[BTC-27]

5.3K 1K 755
                                    

Hatalla. 





Gue rasanya beneran kayak ngawang...

I feel as if I'm in a dream, yet I recognize it's also real.

"Gimana, Pak Hatalla? Apa ada masukan untuk rencana kita ini? Mengingat kalau ini baru rencana 'kasarnya' saja, dan kami butuh banyak masukan dan kritik kalau memang ada."

Oke, gue tau lo kaget, La. Tapi, kerjaan harus tetap jalan. Lo harus tetap fokus, apalagi kita lagi meeting besar begini.

Tadi, kita lagi bahas apa?

Gue buru-buru melemparkan tatapan ke arah Ayah yang sayangnya sedang mengobrol dengan para direksi lainnya.

Kalau begini, sih, gue cuma punya satu cara.

Sok ngerti aja.

"Kita ikut planning awalnya dulu aja, ya.
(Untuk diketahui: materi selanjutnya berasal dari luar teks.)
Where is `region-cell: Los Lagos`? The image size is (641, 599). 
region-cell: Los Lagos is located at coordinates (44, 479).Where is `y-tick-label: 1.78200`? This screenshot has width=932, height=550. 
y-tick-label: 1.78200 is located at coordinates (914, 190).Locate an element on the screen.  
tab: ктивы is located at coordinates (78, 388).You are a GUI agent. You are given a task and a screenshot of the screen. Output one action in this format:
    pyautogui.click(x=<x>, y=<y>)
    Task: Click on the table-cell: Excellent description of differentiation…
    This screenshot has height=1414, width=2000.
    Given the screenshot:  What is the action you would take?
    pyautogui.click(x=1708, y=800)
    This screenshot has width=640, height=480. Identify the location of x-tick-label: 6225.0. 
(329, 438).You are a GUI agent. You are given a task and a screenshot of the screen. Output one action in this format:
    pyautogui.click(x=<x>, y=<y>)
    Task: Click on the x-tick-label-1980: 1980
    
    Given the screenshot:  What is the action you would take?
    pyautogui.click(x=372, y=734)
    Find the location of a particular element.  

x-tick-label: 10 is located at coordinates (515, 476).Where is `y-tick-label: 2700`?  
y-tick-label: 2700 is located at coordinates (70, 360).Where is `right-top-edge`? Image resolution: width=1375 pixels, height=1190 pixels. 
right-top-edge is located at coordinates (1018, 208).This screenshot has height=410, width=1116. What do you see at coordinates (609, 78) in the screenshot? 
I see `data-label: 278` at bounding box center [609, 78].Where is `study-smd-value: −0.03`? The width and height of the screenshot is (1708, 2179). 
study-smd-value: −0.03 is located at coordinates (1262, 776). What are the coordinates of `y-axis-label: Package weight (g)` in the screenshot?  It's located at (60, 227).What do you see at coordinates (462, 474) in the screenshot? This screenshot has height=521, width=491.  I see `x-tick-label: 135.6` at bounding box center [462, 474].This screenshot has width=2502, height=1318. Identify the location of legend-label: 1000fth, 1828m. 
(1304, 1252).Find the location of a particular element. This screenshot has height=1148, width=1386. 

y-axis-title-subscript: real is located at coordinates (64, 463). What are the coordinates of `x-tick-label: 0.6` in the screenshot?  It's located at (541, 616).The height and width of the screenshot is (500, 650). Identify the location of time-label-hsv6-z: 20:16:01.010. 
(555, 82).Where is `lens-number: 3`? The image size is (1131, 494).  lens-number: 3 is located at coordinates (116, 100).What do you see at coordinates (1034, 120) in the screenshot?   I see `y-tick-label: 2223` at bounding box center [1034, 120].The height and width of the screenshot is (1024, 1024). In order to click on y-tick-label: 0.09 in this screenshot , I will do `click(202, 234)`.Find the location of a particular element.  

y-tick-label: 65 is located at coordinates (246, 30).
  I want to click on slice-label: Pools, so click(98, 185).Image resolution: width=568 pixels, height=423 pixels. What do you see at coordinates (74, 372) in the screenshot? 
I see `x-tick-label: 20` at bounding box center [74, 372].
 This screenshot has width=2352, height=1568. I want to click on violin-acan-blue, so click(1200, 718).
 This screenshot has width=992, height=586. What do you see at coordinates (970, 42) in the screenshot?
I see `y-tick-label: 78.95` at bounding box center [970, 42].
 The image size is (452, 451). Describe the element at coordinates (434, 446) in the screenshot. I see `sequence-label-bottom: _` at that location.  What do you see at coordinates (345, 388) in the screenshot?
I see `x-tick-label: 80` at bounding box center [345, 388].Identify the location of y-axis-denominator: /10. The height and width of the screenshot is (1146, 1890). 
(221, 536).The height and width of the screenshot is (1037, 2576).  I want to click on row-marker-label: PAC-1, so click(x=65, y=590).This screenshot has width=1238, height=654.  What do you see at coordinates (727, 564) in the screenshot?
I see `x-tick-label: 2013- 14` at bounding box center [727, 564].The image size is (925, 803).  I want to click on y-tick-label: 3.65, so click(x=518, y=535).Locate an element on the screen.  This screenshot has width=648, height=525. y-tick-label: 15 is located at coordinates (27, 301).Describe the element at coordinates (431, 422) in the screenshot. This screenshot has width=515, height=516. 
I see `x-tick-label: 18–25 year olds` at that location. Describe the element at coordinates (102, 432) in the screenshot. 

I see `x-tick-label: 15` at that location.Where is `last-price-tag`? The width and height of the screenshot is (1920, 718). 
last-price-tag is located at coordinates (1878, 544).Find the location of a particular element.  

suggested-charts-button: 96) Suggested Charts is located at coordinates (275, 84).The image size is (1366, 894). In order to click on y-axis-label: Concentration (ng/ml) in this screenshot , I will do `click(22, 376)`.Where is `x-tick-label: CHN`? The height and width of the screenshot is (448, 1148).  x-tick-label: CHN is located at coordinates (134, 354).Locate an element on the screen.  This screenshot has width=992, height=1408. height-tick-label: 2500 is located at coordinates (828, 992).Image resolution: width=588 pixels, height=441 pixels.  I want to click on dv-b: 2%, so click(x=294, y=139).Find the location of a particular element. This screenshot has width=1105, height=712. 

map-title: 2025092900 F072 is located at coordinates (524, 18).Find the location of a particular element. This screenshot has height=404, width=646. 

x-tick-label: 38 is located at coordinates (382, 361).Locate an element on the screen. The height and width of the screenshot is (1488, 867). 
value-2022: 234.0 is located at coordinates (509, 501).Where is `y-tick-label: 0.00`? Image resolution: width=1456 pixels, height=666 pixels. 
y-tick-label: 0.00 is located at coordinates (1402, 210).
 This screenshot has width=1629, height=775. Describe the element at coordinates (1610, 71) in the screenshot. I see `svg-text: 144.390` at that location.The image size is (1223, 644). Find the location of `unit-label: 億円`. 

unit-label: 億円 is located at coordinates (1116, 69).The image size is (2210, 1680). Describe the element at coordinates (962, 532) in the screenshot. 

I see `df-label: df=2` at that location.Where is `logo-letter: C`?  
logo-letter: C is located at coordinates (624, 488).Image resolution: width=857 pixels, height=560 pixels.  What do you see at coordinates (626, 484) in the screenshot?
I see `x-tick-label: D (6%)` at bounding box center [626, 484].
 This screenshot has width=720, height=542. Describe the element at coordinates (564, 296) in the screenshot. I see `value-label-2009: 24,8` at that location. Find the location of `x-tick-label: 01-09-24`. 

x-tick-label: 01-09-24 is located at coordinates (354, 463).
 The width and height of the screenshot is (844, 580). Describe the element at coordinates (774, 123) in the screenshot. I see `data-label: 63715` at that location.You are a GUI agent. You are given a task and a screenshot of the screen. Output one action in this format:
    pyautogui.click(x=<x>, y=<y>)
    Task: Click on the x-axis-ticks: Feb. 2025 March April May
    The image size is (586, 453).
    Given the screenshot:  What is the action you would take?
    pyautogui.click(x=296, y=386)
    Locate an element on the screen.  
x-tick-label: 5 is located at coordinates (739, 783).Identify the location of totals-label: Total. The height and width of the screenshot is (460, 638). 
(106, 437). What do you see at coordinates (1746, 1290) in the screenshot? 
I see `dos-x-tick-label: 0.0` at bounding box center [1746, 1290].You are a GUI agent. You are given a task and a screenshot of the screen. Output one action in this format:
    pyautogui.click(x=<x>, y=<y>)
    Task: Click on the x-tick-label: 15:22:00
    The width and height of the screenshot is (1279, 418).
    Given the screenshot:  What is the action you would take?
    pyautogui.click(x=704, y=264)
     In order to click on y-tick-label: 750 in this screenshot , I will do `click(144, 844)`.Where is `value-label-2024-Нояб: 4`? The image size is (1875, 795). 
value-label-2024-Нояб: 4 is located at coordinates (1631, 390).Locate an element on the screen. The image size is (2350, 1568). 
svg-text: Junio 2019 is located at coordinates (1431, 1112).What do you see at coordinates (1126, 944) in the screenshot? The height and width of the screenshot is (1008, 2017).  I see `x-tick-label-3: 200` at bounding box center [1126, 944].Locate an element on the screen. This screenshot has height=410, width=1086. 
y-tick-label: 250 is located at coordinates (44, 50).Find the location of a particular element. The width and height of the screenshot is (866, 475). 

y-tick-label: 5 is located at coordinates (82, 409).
Kalau memang nanti di tengah prosesnya ada kendala, kita bicarakan nanti lagi," kata gue, menatap seluruh orang yang mengikuti meeting sore hari ini.

Untungnya jawaban sok bijak gue bisa diterima oleh semua orang, dilihat dari bagaimana mereka menganggukan kepala sambil tersenyum menatap gue—tepat sebelum Ayah menutup meeting kami.

Gue mengangguk sekilas, ikut melempar senyum ke beberapa direksi yang lebih dulu berjalan keluar dari ruang meeting saat gue menghampiri Ayah yang duduk di kursi paling ujung. "Ayah mau langsung balik?" tanya gue, menyalami tangannya.

Kerjaanmu lagi banyak banget?" tanya Ayah balik, nggak menjawab pertanyaan gue sebelumnya. "Tumben meeting nggak fokus? Ada masalah apa lagi, sih?" Ayah menatap gue dengan alisnya yang mengkerut, menunjukkan ketidaksukaannya atas sikap gue selama meeting tadi.

Nggak kaget juga, sih, kalau Ayah sampai tahu.

Gue malah lebih kaget waktu tau kalau orang-orang nggak ada yang sadar kalau gue nggak fokus waktu lagi meeting tadi, atau mereka mencoba memendamnya karena orang yang melamun di tengah meeting tadi itu gue, anak dari Bapak Wijaya Adiwangsa.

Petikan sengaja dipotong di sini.